Problem statement –
Skip every picture and copy only the lines from the one containing "Given: Click the" to the final line of the records below.

[Dataset entries]
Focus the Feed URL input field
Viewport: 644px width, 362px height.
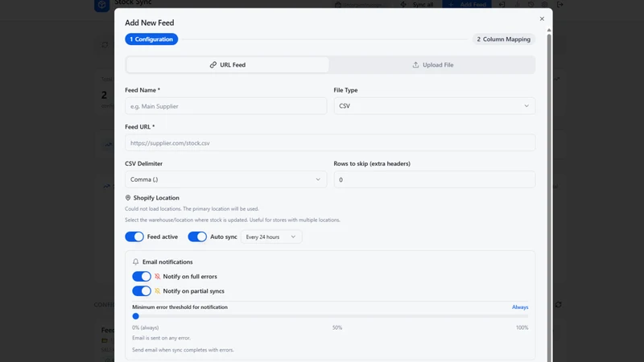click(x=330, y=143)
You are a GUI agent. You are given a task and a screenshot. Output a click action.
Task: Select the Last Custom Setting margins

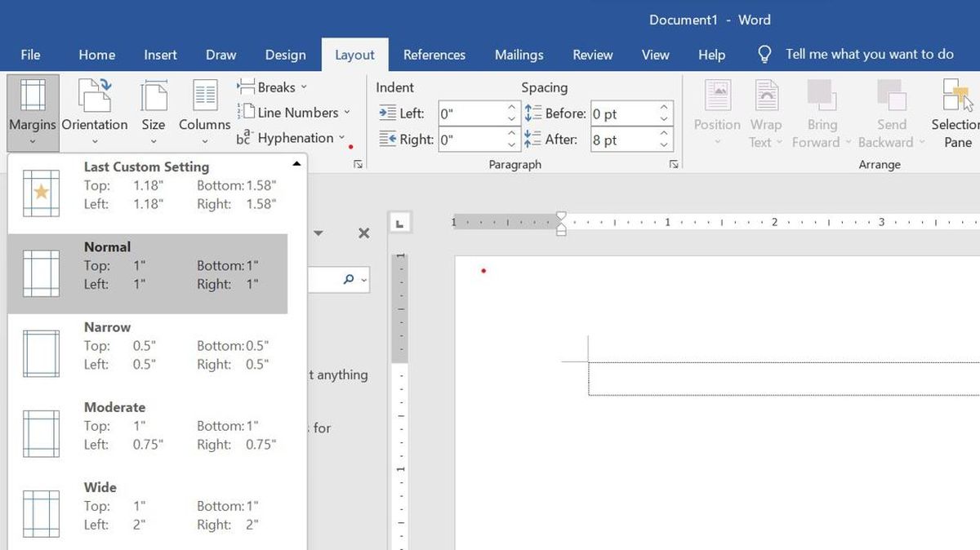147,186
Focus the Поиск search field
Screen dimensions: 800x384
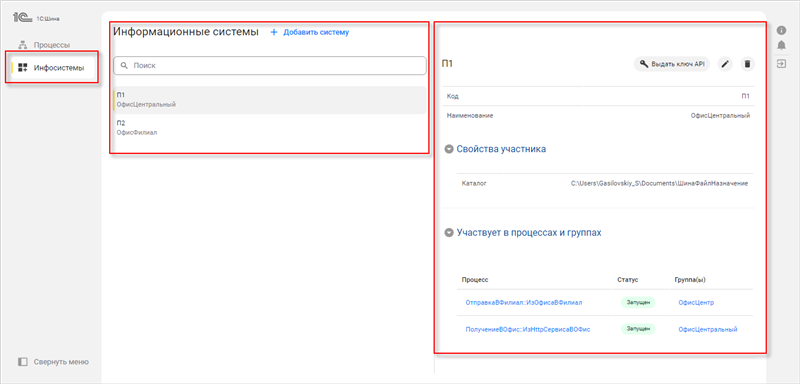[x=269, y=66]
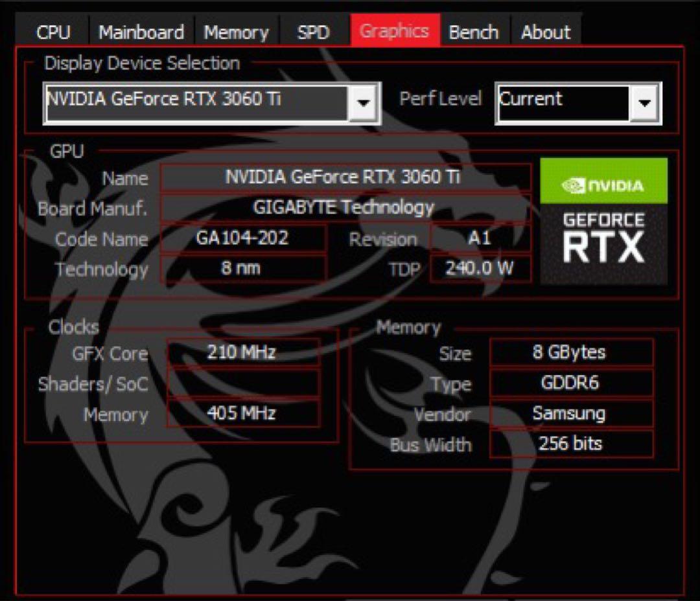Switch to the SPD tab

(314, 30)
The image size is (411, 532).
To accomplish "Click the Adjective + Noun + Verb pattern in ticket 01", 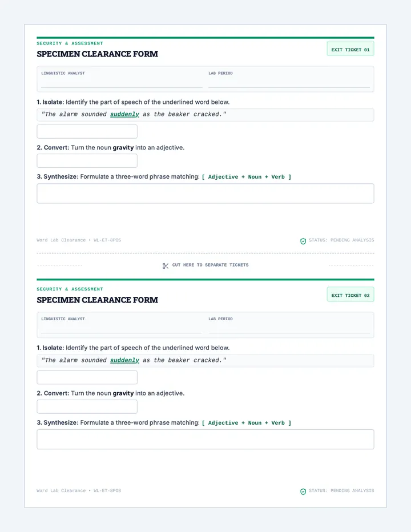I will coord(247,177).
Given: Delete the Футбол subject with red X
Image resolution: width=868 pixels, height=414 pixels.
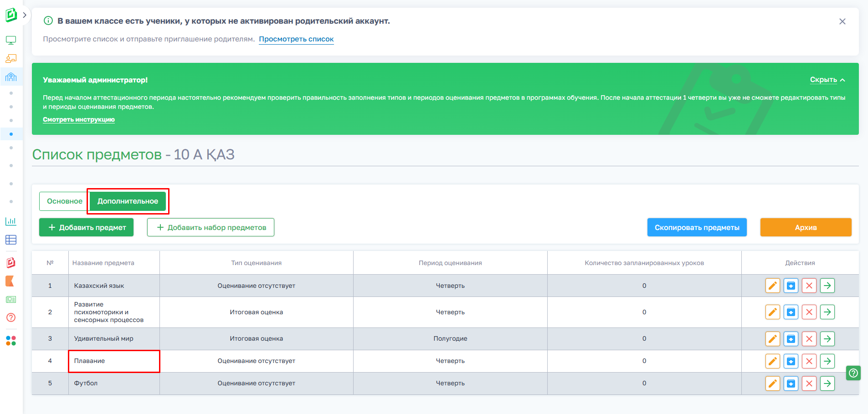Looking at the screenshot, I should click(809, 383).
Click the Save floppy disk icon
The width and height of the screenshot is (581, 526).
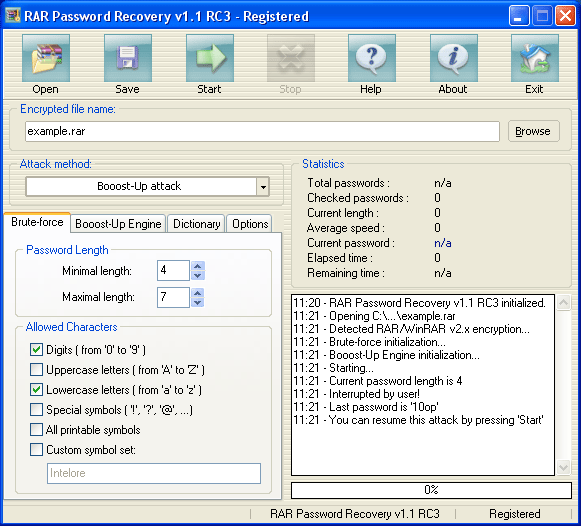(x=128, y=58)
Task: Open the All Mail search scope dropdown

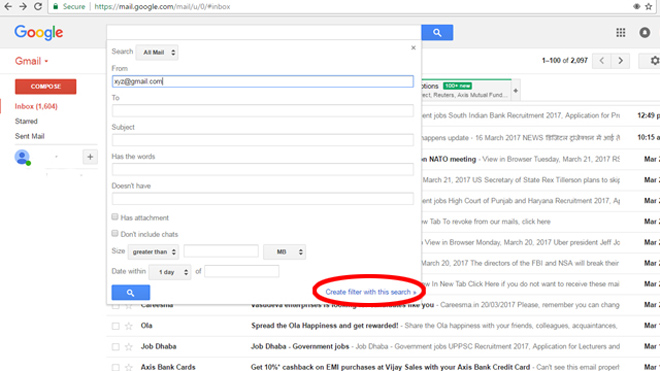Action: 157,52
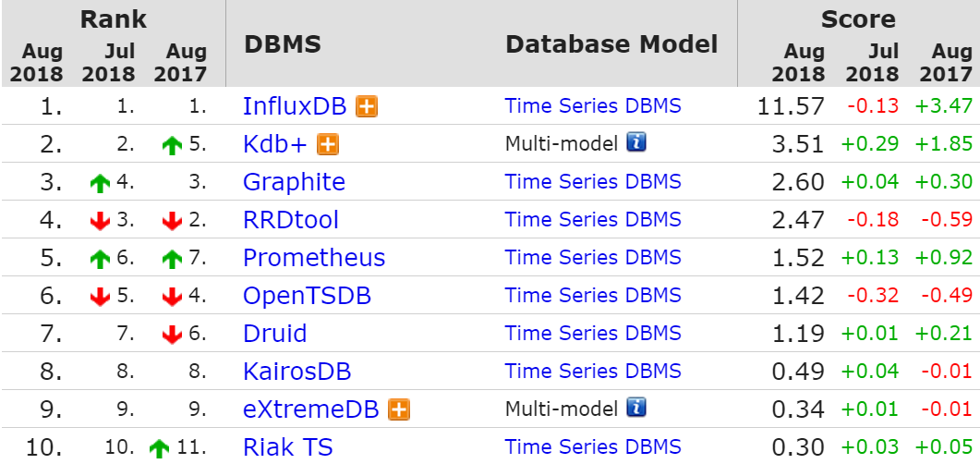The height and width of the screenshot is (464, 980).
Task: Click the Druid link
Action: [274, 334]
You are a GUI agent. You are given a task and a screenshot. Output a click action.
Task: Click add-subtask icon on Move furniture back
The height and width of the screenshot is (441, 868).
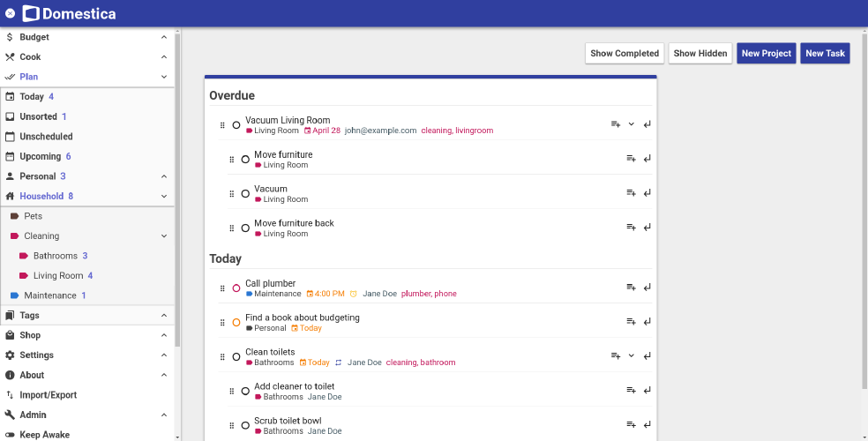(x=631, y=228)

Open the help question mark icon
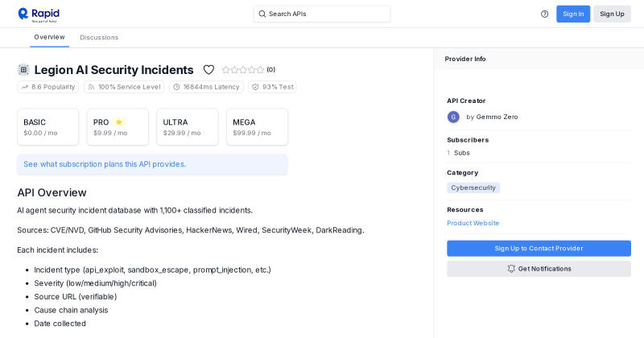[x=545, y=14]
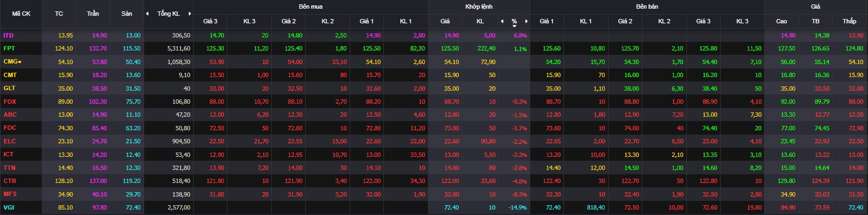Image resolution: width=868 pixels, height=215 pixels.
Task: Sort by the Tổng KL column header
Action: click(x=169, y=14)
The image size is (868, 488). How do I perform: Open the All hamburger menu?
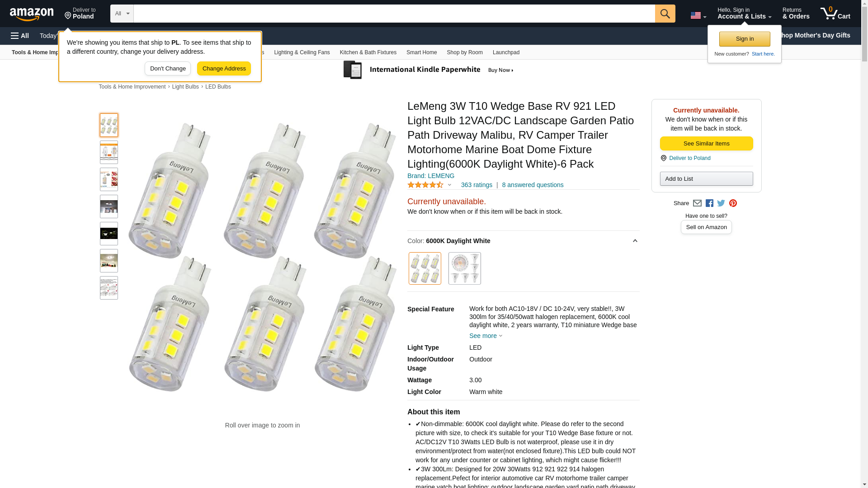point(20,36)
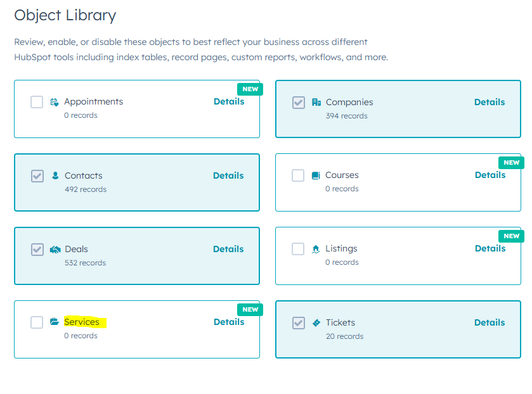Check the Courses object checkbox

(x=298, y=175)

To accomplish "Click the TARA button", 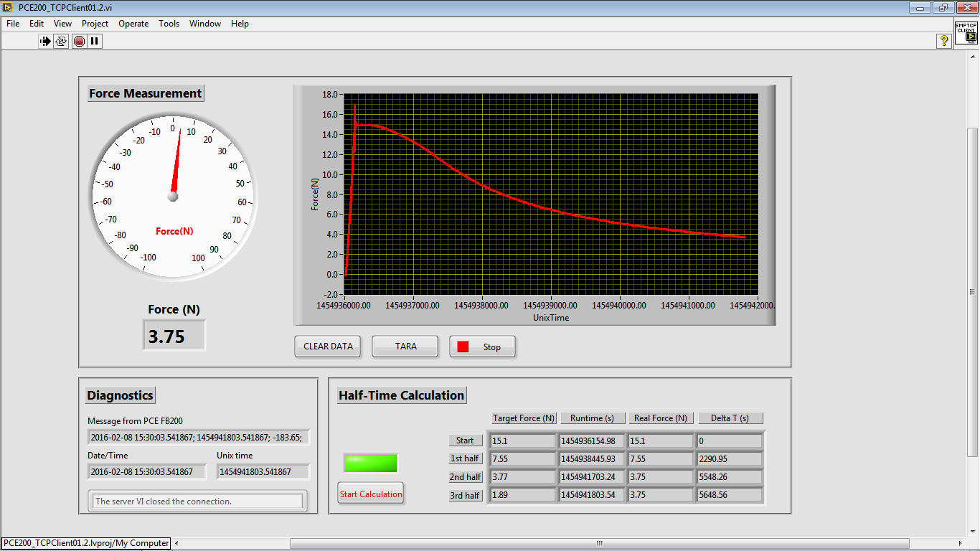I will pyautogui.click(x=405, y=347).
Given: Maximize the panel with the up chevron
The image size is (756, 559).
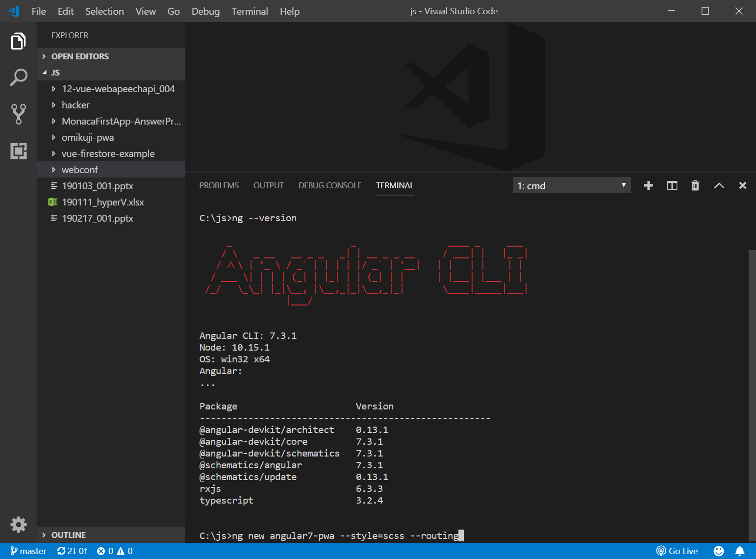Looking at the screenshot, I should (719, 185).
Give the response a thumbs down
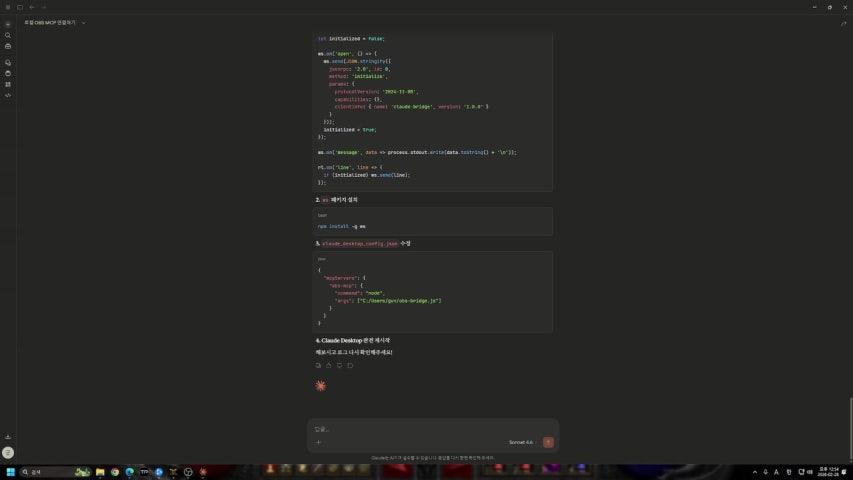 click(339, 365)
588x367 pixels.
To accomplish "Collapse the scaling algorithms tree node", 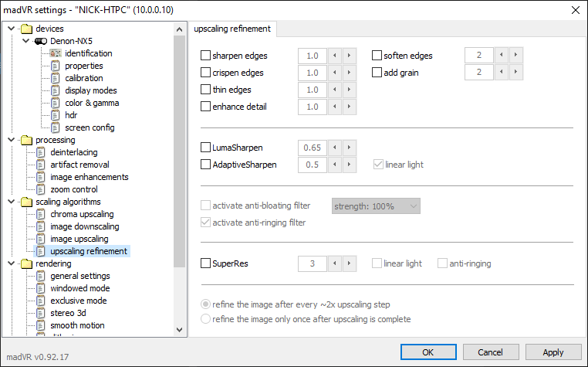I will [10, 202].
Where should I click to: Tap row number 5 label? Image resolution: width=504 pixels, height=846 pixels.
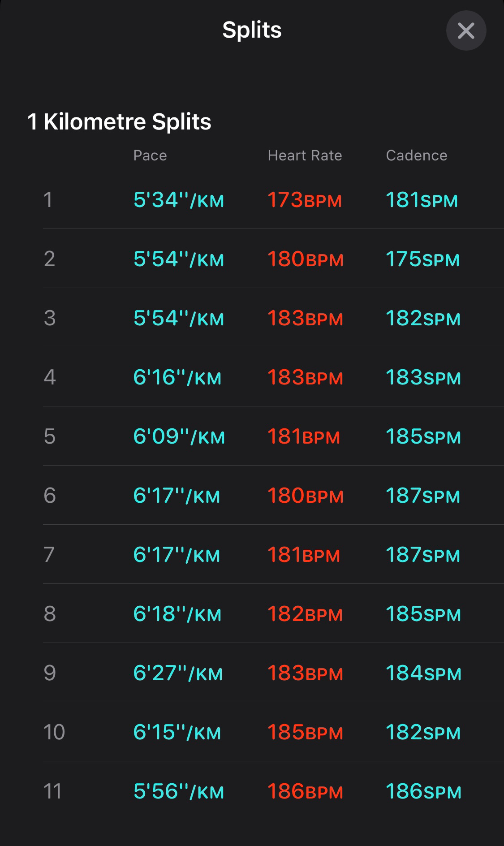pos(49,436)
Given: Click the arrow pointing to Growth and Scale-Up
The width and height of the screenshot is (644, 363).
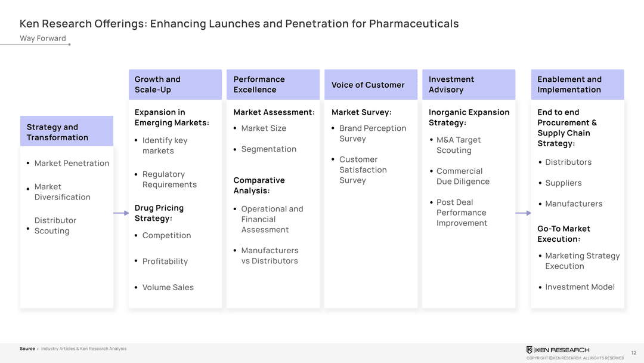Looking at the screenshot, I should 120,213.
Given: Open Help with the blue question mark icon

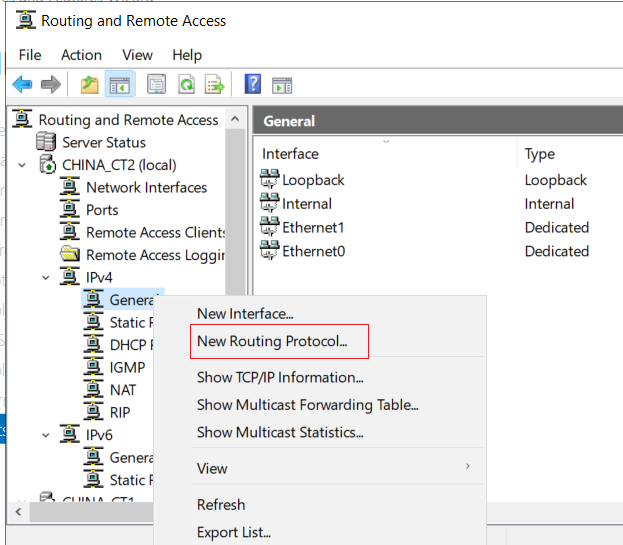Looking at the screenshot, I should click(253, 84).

Response to the exercise –
Given: Click the arrow pointing to Growth and Scale-Up
The width and height of the screenshot is (644, 363).
Looking at the screenshot, I should 120,213.
Given: Open Help with the blue question mark icon

Looking at the screenshot, I should click(253, 84).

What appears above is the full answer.